[BEGIN DATA SUPPLIED]
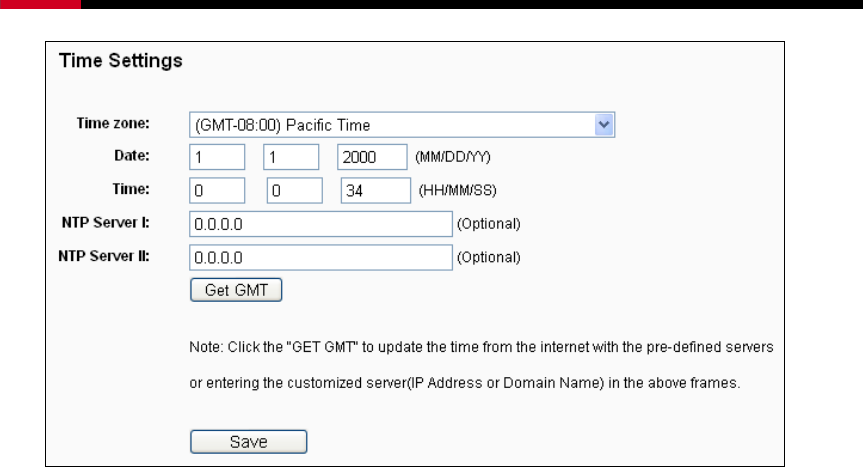Click the Time zone label
Screen dimensions: 863x467
coord(113,123)
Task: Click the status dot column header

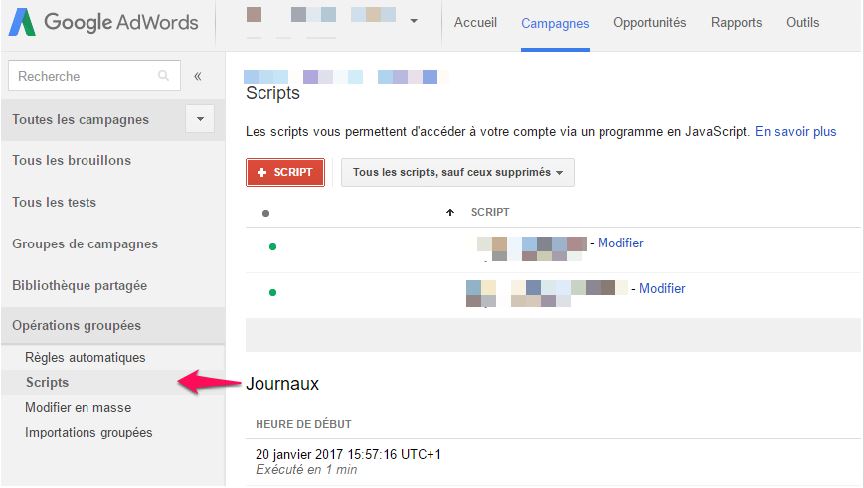Action: pyautogui.click(x=265, y=213)
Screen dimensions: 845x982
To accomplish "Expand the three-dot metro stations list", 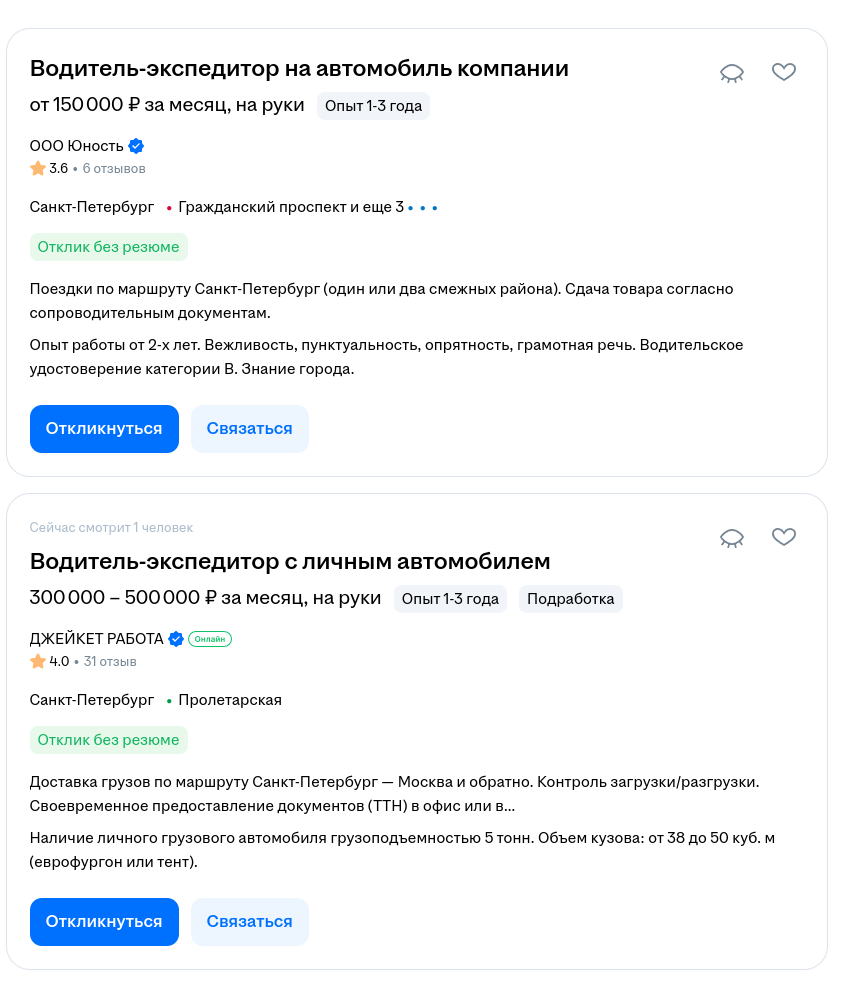I will click(x=423, y=208).
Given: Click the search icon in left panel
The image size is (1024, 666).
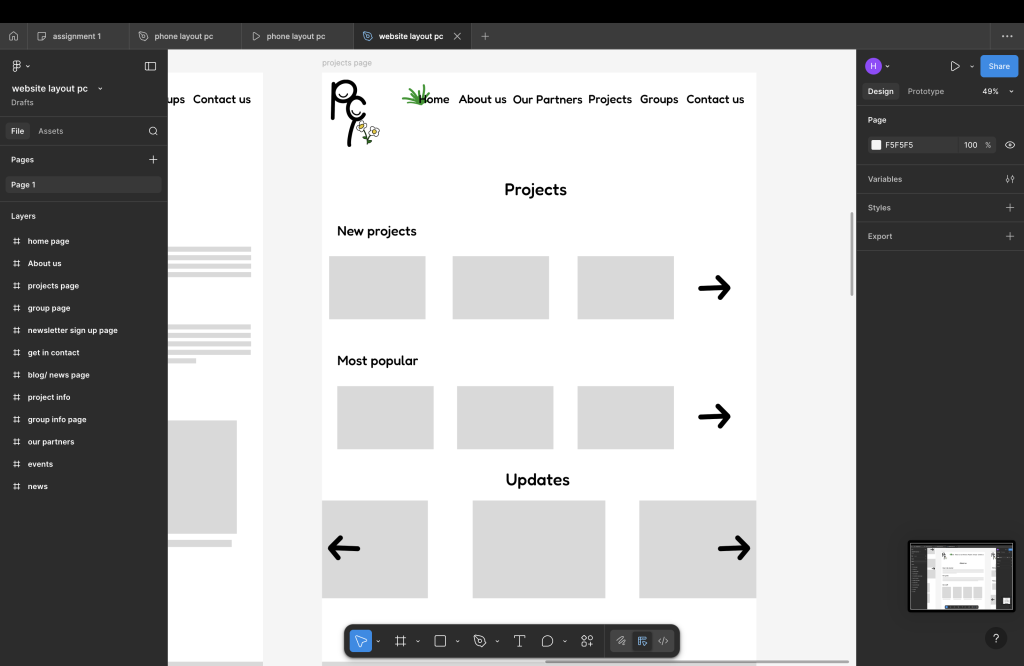Looking at the screenshot, I should coord(153,131).
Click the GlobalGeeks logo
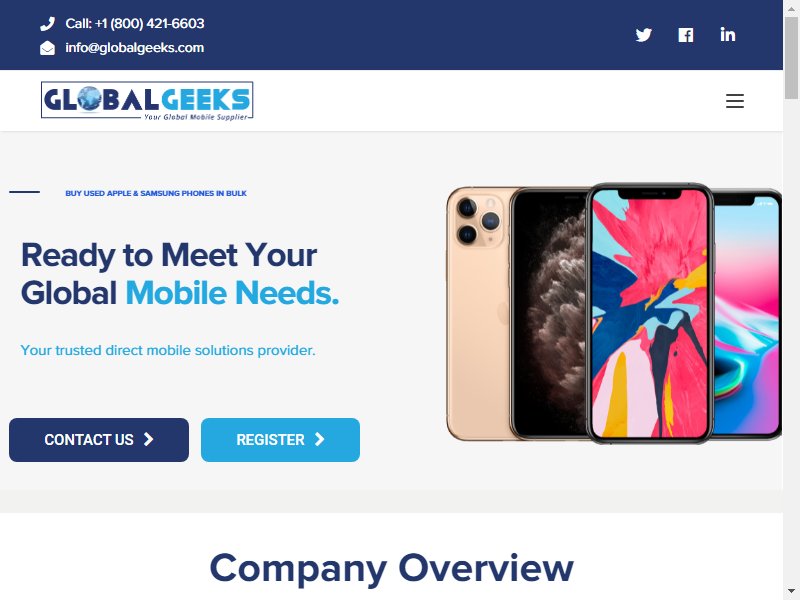 coord(147,101)
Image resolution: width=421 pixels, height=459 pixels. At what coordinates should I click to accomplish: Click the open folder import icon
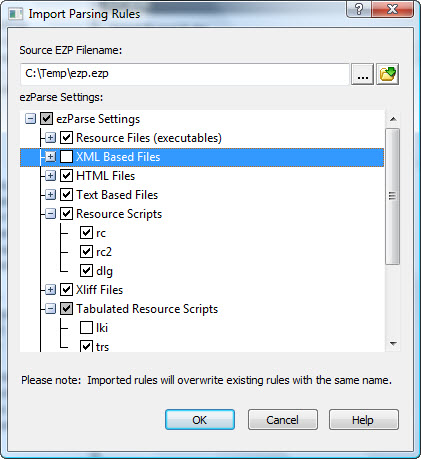pyautogui.click(x=387, y=74)
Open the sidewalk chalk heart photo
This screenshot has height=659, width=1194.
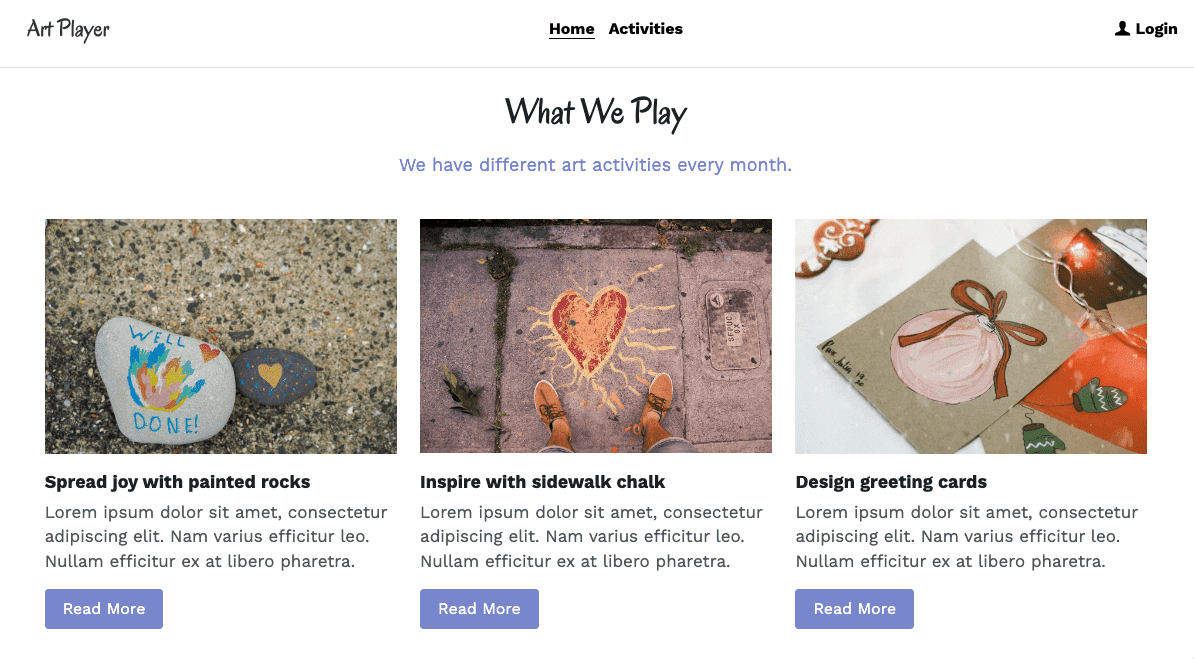[x=595, y=335]
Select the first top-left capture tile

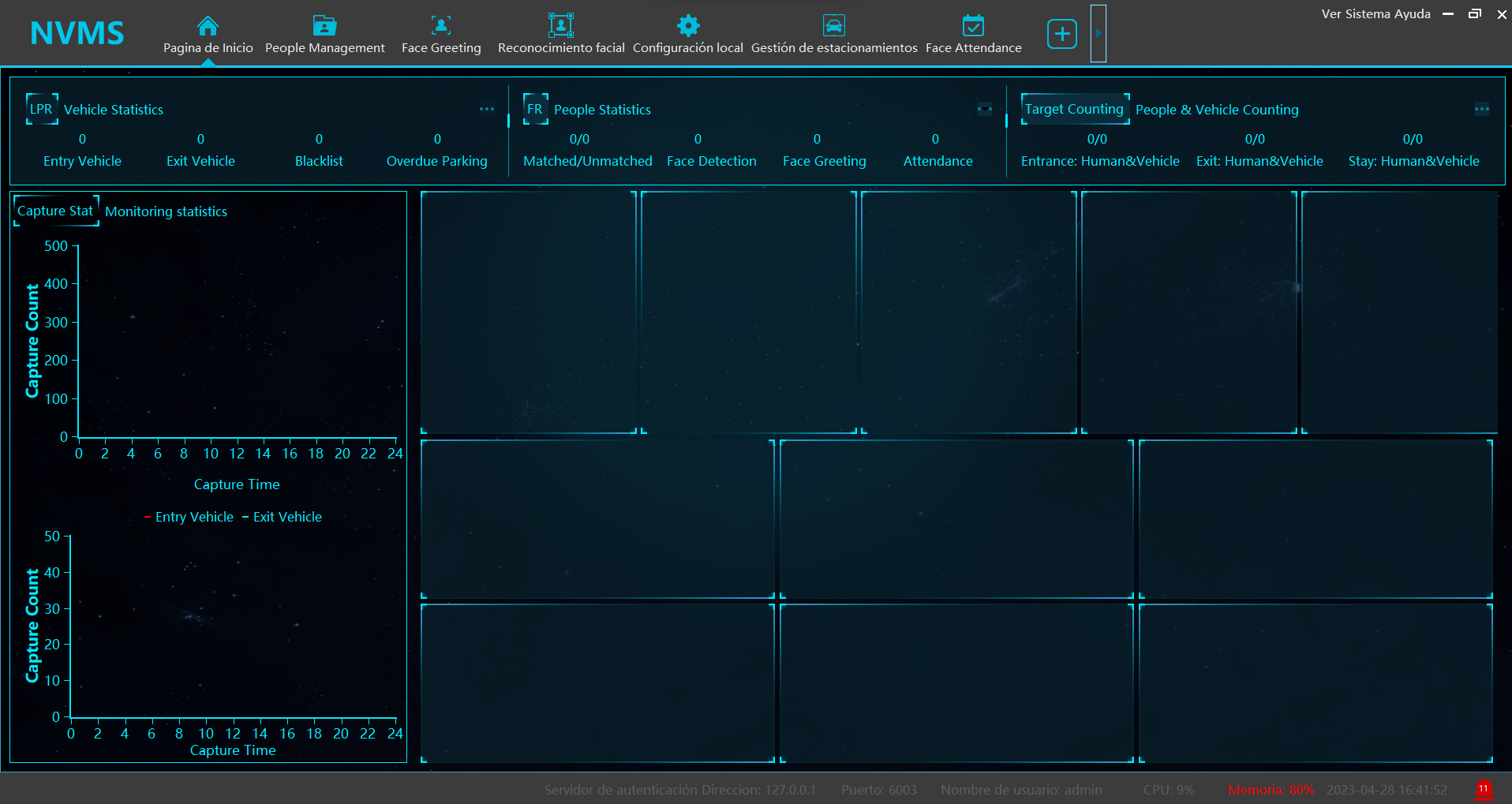tap(528, 312)
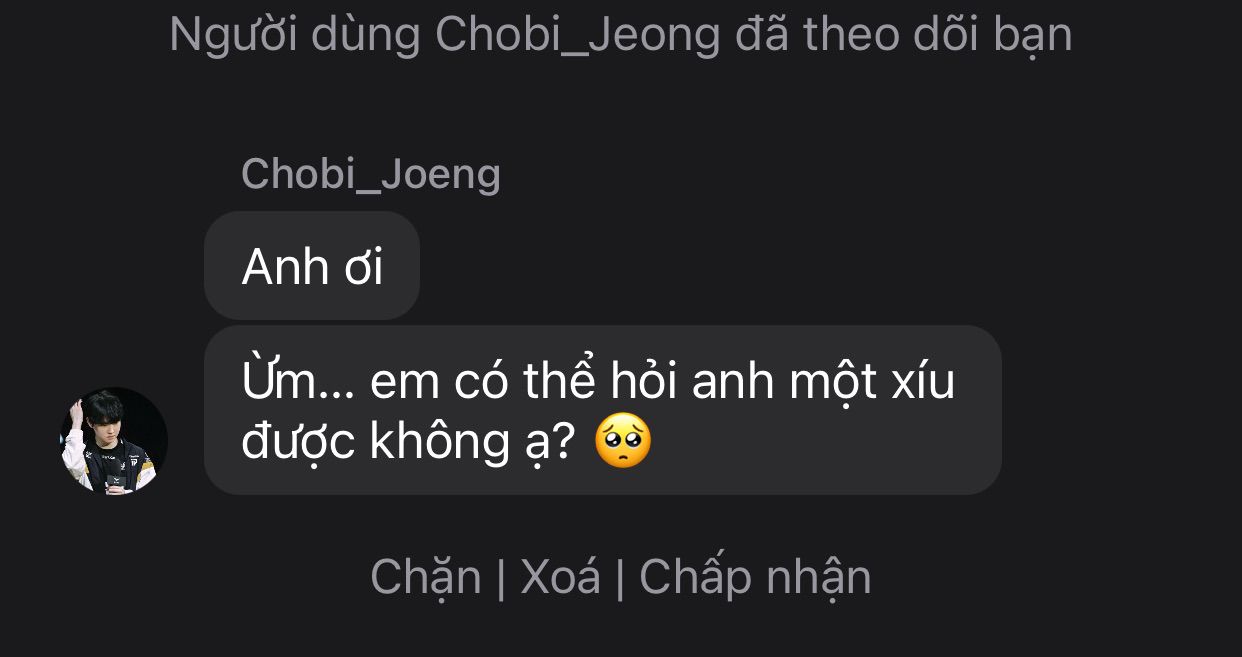The image size is (1242, 657).
Task: Click the separator between Chặn and Xoá
Action: tap(501, 578)
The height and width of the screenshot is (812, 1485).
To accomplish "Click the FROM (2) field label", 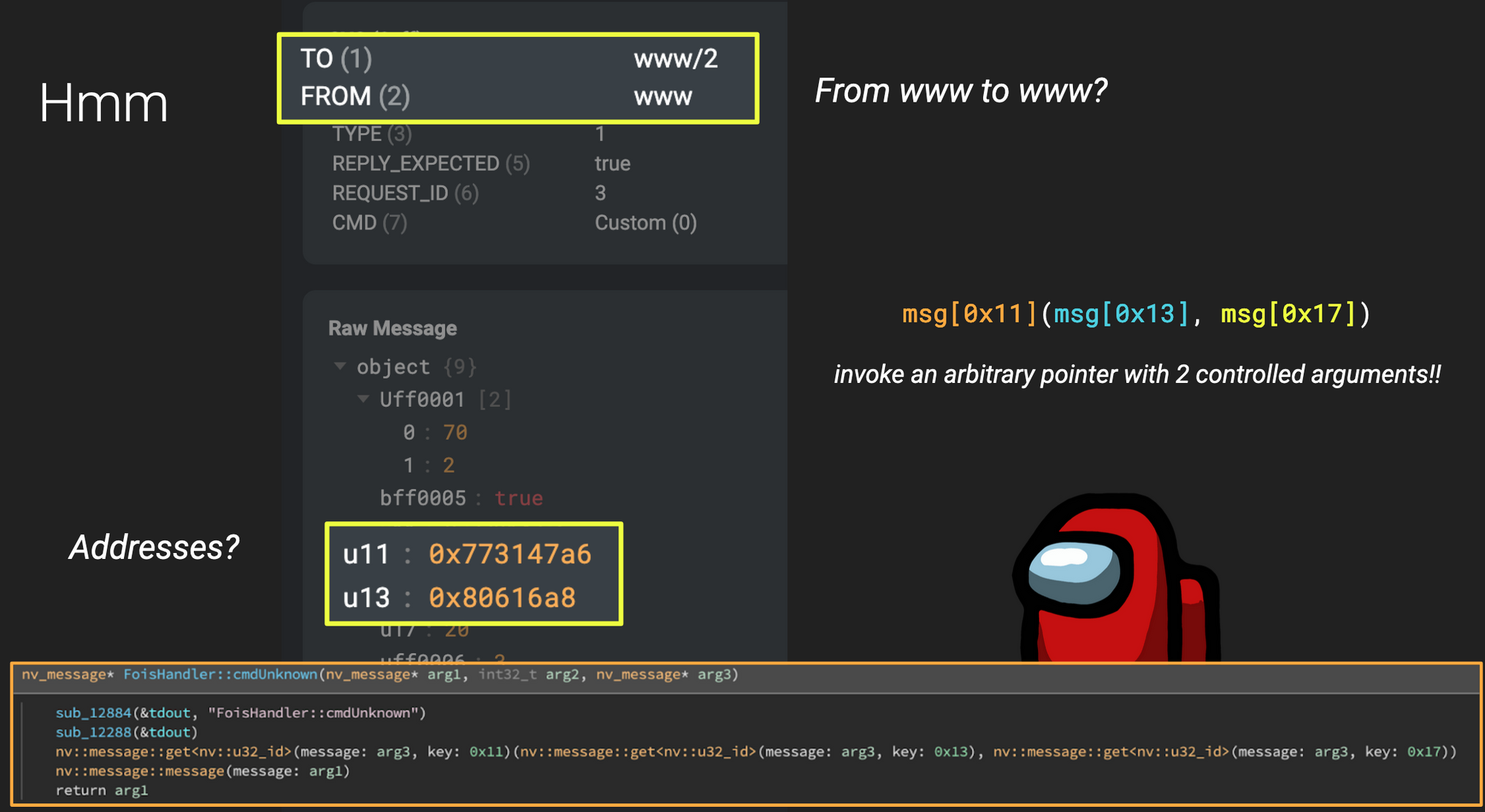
[END DATA SUPPLIED]
GOAL OF THE EXERCISE: Give the part of the records that opens with the line containing "The height and" and runs through the end of the records as a Markdown table with columns Row and Text. Put each line in its own row, omit blank lines and any pictures.

OUTPUT BELOW:
| Row | Text |
|---|---|
| 1 | The height and width of the screenshot is (812, 1485). |
| 2 | To accomplish "Click the FROM (2) field label",  |